DECAY-ACCELERATING FACTOR (CD55) PROTECTS HUMAN-IMMUNODEFICIENCY-VIRUS TYPE-1 FROM INACTIVATION BY HUMAN-COMPLEMENT

HIV-1, in contrast to animal retroviruses; is not lysed by human complement, but is readily inactivated by the sera from different animal species. To identify a possible species-specific protection mechanism, HIV-1 was expressed in cells of non-human origin. Recombinant HIV-1 virions that could encode the chloramphenicol acetyltransferase (CAT) protein were produced in African green monkey COS-1 cells, mink cells and, as a control, in human HEp-2 cells and were then used to infect CD4-positive target cells.

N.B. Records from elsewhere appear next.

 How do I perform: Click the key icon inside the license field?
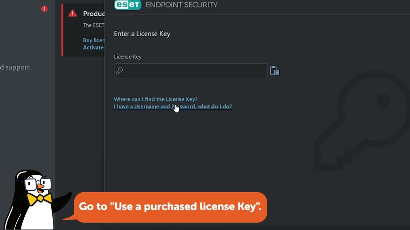(119, 71)
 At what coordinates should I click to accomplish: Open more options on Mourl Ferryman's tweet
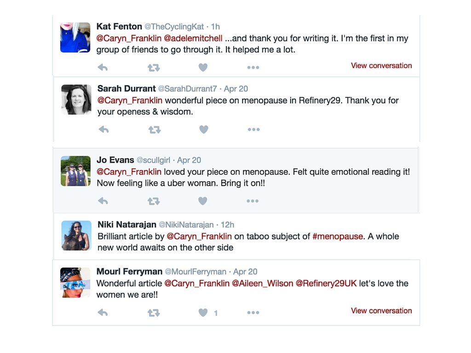253,313
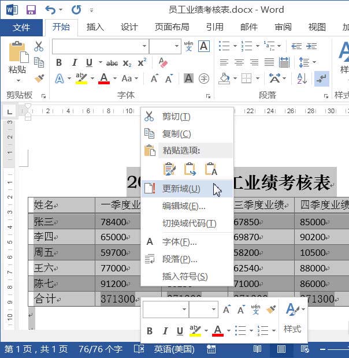Image resolution: width=349 pixels, height=358 pixels.
Task: Select the Format Painter brush icon
Action: [39, 78]
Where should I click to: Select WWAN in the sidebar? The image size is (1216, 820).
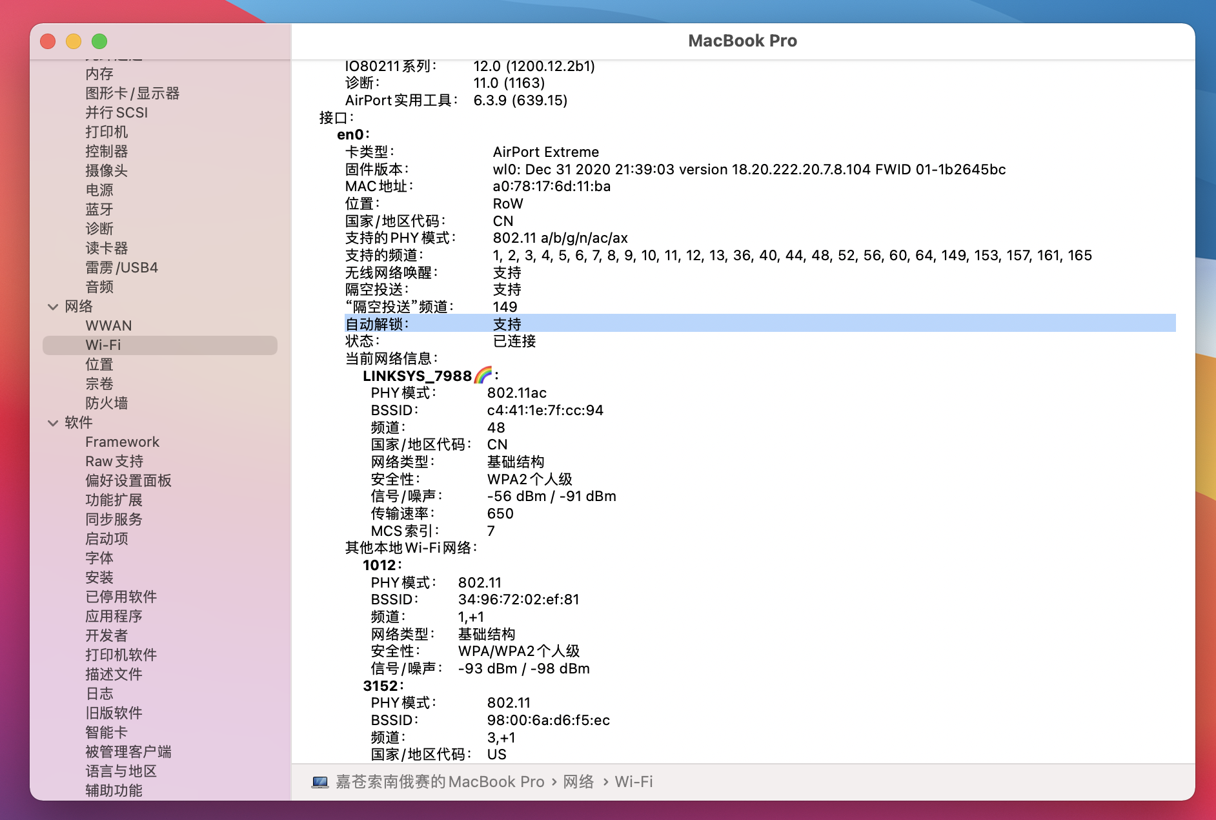[x=108, y=325]
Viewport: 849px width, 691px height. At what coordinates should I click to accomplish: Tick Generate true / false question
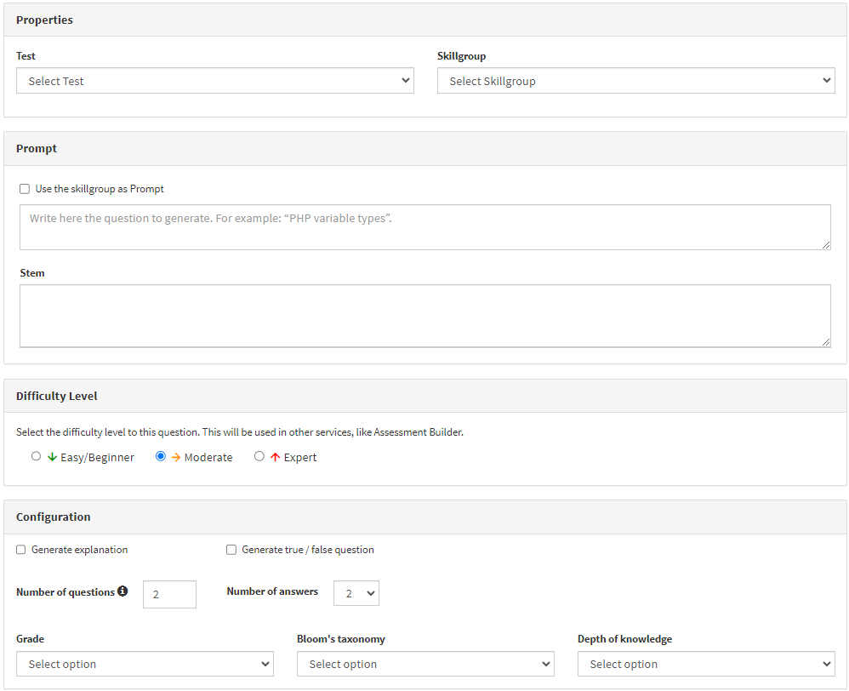pyautogui.click(x=231, y=550)
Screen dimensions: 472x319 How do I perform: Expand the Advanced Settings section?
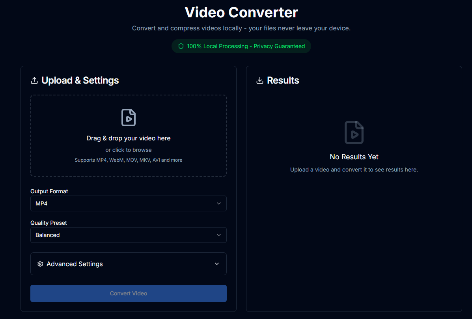click(129, 264)
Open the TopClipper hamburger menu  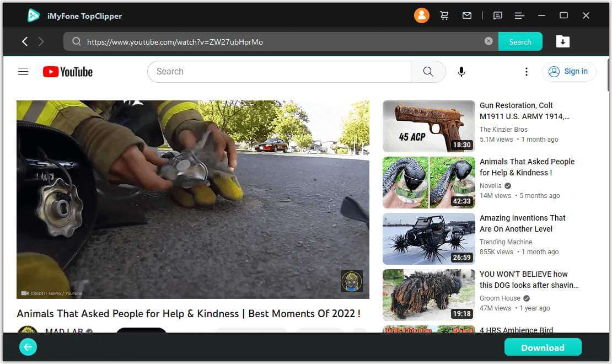[519, 15]
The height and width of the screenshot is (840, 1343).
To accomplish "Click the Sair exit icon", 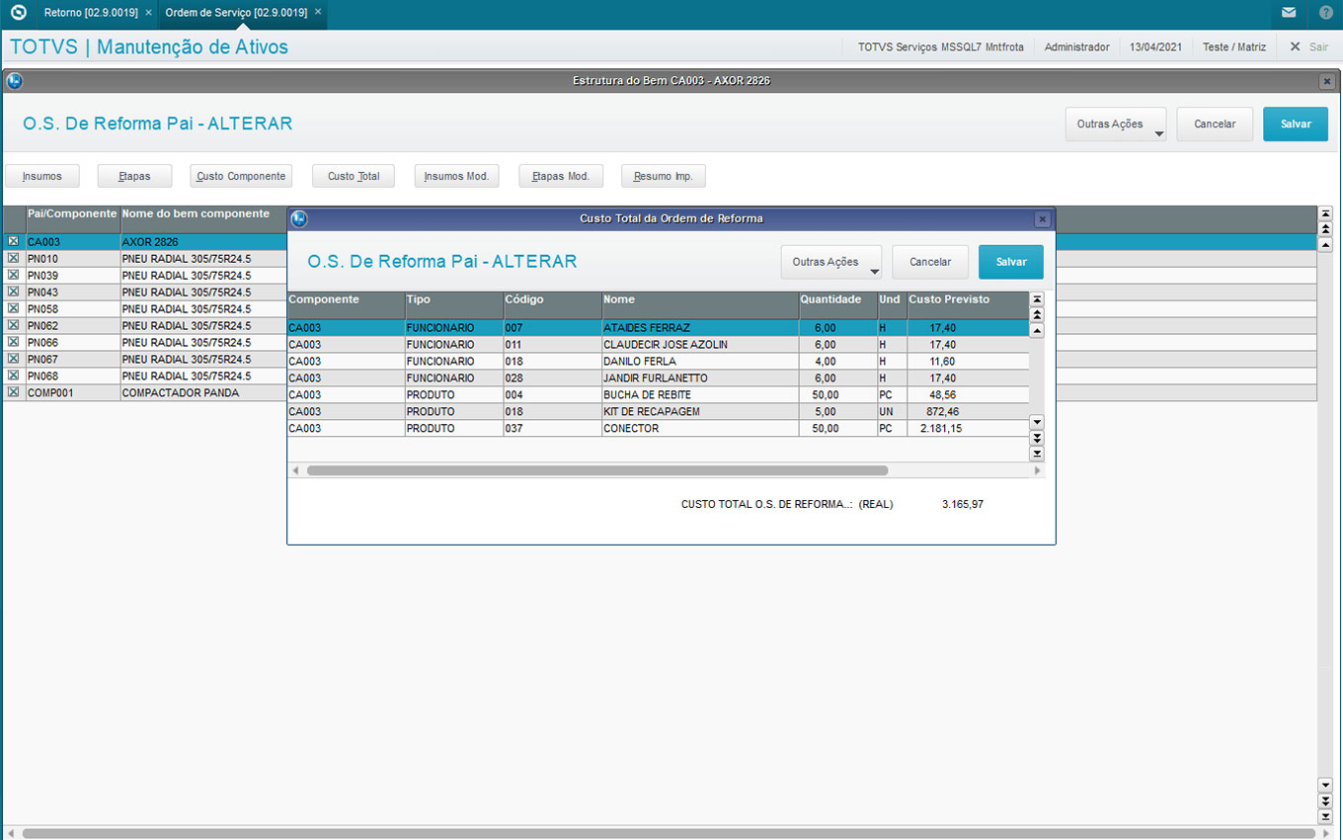I will [1295, 46].
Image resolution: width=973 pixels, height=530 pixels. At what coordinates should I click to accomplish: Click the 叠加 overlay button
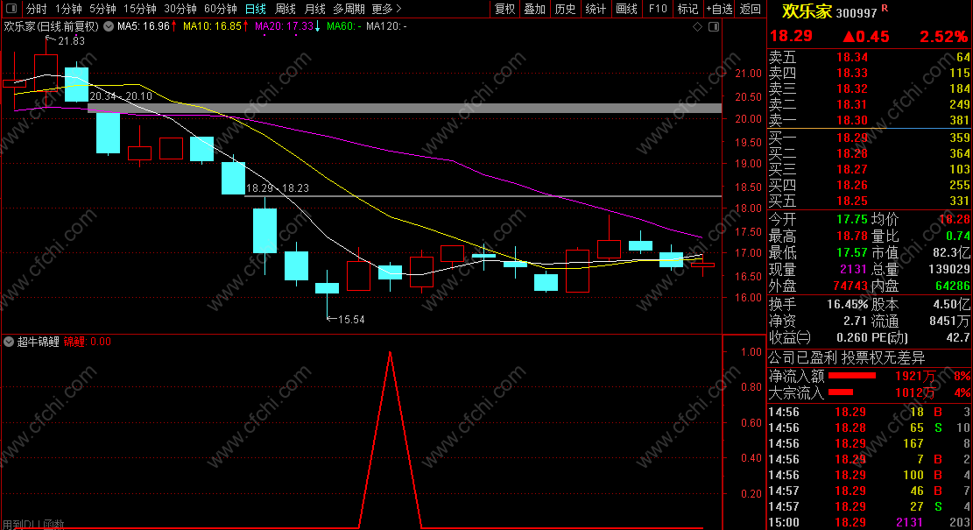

Analysis of the CAT activity of the target cells revealed that fresh HIV-l-negative human serum reduced the infectivity of HIV-1 derived from monkey and mink cells five- to tenfold, but had no effect on HIV-1 produced in human cells. In addition, human serum efficiently lysed HIV-1 produced in non-human cells in contrast to HIV-1 originating from human cells, suggesting lysis as an important mechanism of virus inactivation. Mammalian cells are protected against lysis by homologous complement by membrane-bound regulatory molecules. Two of these complement inhibitors, namely decay-accelerating factor (DAF) and, to a lesser extent, CD59 were found on the surface of HIV-1 virions by means of a virus capture assay. Antibodies against DAF, but not against other host cell molecules found on the viral surface, efficiently blocked the resistance of HIV-1 produced in human cells to human complement. These results suggest that the acquisition of DAF during the budding process from human cells protects HIV-1 in a species-specific way against the attack of human complement.